Both on the Turkestan and on the Trans-Siberian Railway we met agents of the British and Foreign Bible Society selling Gospels, Bibles, and Testaments in various languages, of which they had a good assortment in attractive bindings and extremely cheap. These agents are allowed free passes on all the lines in Russia. Ten of these passes are granted annually, and the colporteurs are able to carry on what may well be called a mission work among the immigrants and others. The number of immigrants into Siberia in 1908 reached the astonishing figure of 760,000 persons. A Russian red cross nurse told me that she had travelled in charge of a train full of such immigrants, and the description of the horrors of the journey are only to be equalled by Zola’s tale of the pilgrims to Lourdes. To these immigrants many free copies of the Gospels are given, and the value of such a gift in that land must be very great. Books must be scarce in the greater part of the country, though, thanks to the generosity of a Russian there is a village libraries’ organisation in the province of Tomsk, by means of which fifty villages have been supplied with libraries. The generosity of the state railways department is not confined to the gifts of free passes for the colporteurs, but also the free carriage of all their books from the moment they enter Russian territory, and the remitting of all duty upon them. All the employés, too, of the Bible Society are exempt from the Trade and Industrial Tax.
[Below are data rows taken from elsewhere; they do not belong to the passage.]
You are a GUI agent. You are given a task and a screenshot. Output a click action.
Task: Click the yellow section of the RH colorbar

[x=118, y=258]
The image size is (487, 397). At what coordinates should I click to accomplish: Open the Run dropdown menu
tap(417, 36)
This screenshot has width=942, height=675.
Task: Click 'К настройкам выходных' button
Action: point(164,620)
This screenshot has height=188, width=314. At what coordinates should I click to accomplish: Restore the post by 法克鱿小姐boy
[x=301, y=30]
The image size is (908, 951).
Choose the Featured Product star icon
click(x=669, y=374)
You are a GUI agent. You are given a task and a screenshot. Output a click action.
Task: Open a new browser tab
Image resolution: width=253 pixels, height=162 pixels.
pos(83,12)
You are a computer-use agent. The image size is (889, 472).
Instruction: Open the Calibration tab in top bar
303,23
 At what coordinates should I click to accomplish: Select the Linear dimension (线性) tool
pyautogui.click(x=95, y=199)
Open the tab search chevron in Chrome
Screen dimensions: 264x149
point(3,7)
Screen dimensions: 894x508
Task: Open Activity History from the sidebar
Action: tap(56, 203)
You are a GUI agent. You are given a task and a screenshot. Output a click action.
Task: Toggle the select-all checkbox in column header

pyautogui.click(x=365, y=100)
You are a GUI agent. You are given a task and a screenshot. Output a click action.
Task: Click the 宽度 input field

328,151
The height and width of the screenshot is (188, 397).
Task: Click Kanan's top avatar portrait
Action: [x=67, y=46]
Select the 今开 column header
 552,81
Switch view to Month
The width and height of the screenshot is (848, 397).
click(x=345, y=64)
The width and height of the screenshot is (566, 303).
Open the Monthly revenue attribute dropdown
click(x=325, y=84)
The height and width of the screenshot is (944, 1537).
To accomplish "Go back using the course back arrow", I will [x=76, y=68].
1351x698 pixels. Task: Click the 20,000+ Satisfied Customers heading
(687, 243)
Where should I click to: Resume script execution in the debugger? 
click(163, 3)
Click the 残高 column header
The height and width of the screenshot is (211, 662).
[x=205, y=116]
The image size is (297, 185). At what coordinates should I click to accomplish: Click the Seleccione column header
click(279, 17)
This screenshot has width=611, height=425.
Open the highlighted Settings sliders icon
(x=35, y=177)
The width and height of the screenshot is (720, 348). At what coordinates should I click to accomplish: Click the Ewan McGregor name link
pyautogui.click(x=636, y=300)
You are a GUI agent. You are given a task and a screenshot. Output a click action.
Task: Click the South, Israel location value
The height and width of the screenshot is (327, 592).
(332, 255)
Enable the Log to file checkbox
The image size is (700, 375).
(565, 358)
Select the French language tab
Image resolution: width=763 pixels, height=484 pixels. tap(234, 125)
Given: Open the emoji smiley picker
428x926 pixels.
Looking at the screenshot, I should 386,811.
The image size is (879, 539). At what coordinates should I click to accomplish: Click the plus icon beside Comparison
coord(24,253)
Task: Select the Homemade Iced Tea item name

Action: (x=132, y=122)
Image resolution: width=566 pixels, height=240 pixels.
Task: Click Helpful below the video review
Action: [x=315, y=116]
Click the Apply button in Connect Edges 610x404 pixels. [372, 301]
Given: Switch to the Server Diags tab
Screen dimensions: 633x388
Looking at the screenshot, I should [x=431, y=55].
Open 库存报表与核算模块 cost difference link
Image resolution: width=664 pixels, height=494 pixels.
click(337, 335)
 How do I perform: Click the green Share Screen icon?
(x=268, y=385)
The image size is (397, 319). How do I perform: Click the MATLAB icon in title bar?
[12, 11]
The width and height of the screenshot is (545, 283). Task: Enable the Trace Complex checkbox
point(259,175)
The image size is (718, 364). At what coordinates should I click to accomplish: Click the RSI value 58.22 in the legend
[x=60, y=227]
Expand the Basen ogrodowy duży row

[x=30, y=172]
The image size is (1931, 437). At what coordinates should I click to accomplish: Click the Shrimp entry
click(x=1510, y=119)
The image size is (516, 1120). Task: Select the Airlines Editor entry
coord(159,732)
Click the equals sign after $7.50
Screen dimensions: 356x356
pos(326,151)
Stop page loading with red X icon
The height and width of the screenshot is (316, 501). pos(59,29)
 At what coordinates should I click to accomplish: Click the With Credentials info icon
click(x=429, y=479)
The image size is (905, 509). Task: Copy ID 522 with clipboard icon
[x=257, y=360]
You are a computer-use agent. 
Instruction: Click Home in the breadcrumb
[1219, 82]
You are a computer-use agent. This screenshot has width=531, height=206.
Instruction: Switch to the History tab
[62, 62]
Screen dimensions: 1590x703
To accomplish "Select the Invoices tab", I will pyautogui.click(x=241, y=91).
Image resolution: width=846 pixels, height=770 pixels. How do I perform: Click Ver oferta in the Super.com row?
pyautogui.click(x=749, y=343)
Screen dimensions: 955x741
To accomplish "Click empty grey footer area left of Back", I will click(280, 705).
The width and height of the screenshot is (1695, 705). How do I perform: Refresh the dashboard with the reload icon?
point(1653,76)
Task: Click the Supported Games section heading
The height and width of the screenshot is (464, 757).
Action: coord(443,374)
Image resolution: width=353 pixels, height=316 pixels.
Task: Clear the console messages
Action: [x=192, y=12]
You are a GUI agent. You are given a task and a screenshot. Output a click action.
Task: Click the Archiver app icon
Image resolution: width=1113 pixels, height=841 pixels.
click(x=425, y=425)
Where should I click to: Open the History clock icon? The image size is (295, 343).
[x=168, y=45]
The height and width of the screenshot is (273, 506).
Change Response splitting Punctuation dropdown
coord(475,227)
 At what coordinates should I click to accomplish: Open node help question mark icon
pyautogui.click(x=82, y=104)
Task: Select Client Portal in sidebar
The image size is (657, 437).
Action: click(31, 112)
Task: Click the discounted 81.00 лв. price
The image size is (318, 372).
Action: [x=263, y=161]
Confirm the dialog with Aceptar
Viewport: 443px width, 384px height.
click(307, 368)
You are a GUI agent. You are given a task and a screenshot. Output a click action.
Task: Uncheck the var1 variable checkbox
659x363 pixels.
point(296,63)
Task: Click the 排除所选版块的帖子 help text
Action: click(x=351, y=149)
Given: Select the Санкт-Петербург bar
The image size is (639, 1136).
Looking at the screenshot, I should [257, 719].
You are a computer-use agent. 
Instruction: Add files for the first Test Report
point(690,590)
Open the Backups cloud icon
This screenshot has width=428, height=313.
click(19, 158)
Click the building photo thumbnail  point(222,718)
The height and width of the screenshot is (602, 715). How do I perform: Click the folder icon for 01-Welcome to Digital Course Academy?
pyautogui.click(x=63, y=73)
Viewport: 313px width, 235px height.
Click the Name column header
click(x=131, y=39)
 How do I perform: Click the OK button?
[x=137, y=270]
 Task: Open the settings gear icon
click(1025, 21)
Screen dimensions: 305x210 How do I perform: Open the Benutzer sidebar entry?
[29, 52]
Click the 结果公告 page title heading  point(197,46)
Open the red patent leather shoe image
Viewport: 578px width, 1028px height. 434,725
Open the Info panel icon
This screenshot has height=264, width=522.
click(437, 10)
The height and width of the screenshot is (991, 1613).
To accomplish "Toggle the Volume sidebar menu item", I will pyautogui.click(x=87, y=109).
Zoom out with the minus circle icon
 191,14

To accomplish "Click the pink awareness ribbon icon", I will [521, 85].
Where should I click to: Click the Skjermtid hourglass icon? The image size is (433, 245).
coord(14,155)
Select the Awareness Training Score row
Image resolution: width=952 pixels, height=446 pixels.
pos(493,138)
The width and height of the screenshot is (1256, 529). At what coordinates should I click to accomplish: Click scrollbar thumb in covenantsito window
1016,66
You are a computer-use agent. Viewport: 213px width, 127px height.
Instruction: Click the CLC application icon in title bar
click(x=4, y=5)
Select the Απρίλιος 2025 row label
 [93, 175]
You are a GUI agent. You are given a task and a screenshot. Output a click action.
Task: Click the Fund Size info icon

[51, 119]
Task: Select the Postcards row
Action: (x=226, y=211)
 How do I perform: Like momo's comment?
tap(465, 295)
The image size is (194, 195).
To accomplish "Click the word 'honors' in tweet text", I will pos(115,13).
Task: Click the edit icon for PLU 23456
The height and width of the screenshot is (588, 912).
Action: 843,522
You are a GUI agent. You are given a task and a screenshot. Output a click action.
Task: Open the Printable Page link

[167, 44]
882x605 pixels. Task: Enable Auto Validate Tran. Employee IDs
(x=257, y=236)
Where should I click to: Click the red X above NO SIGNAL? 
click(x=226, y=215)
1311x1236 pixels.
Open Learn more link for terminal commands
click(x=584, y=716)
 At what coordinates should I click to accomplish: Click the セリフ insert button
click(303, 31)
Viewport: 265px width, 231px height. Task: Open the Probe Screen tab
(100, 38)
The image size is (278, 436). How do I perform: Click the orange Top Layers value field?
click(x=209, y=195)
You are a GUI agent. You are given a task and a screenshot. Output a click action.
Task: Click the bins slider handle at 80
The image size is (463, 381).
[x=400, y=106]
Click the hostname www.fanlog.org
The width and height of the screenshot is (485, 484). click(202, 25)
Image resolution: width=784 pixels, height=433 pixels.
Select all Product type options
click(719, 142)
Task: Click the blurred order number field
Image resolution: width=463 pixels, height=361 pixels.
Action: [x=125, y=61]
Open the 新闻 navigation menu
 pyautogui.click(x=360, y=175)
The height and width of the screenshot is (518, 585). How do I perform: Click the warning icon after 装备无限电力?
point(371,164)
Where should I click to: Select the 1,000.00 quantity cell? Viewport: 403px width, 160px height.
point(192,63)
The excellent example of the railway companies has been followed by many of the shipping companies on the Black Sea, the White Sea, and the Dnieper, Don, and Volga rivers. The companies, where there is a foreign element present, are much less willing to grant these facilities. Even the tramway companies in many towns give free tickets to colporteurs.

The second day we reached the little town of Aral at the head of the Aral Sea, after passing through the most desolate country: it could not have been more accurately described than in the words of Browning:

“I think I never saw

Such starved ignoble nature; nothing throve:

For flowers—as well expect a cedar grove!

But cockle, spurge, according to their law

Might propagate their kind, with none to awe,

You’d think: a burr had been a treasure-trove.